Can communities and businesses limit human rights infringements by working together? Yes, here’s how
Fusing community- and company-led HRIA methodologies, or conducting parallel processes, could enable companies to minimize human rights infringements experienced by local communities.
Should a human-rights impact assessment (HRIA) of a company identify risks of the company or the community? Most HRIAs are designed with one or the other in mind. But it doesn’t have to be this way.
A new Oxfam America report, Community Voice in Human Rights Impact Assessments, discusses these issues and highlights several case studies that demonstrate the lack of meaningful engagement with communities in HRIAs. More importantly, the report explains how incorporating robust community voice into HRIAs can yield positive human rights outcomes and improve a company’s bottom line.
Businesses with projects that impact vulnerable communities are starting to use HRIAs to manage risks, thanks to the UN Guiding Principles on Business and Human Rights. However, as businesses assess the potential impact of their projects, they often fail to meaningfully engage with the very people whose rights they are at risk of violating. Rather, they rely heavily on desk research or interview only government officials and international nongovernmental organizations (INGOs). This oversight undermines the very purpose of HRIAs. While governments and international INGOs offer unique perspectives, they are not substitutes for strong community engagement.

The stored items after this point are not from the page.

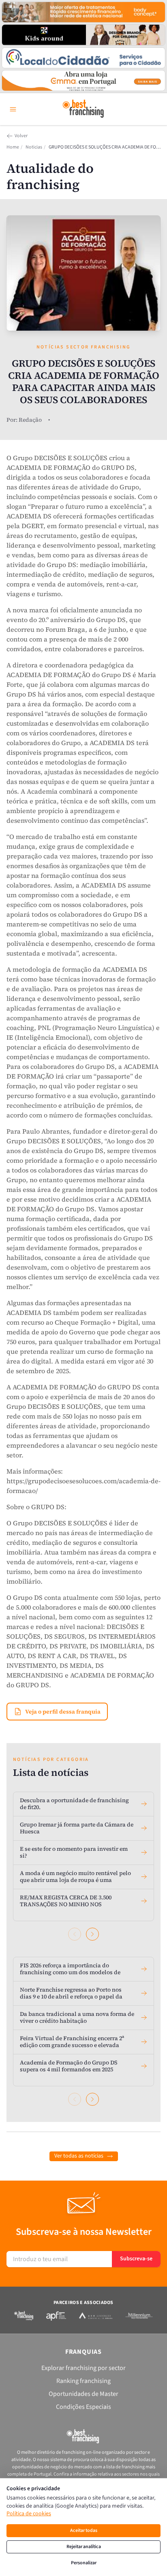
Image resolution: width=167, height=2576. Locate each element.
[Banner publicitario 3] (83, 57)
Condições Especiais (83, 2406)
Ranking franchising (83, 2380)
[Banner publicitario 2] (83, 34)
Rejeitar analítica (83, 2546)
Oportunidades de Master (83, 2393)
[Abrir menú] (12, 109)
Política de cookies (28, 2514)
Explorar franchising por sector (83, 2368)
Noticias (34, 147)
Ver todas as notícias (78, 2156)
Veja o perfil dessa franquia (63, 1711)
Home (12, 147)
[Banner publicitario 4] (83, 80)
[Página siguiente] (92, 1934)
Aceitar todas (83, 2530)
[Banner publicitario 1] (83, 12)
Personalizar (83, 2562)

Community-led HRIAs, not surprisingly, have a better sense of the impact business investments are having on them. Getting It Right, a community-led HRIA tool created by Canadian non-profit Rights & Democracy and promoted by Oxfam America, considers a community’s human rights concerns first, rather than starting from the company’s perspective. Using this tool, communities can shape a project, mitigate impacts, and outline remedies. But even then, community-led HRIAs have no binding authority and companies can accept or reject findings as they see fit.
Community Voice in Human Rights Impact Assessments suggests a third way may be possible: HRIAs conducted in a jointly managed process or, alternatively, in parallel processes with companies and communities informing one another of their HRIAs. Though implementation challenges remain, fusing community- and company-led HRIA methodologies or conducting parallel processes could enable companies to minimize human rights infringements experienced by local communities, while internalizing the lessons into their organization for use in future operations.
We are realists, just the same. So, even if companies take up a hybrid approach, there will always be projects where those companies refuse to engage communities, acknowledge their impacts, or properly address them. In such instances, the Getting It Right tool will continue to serve communities in their quest for human rights realization.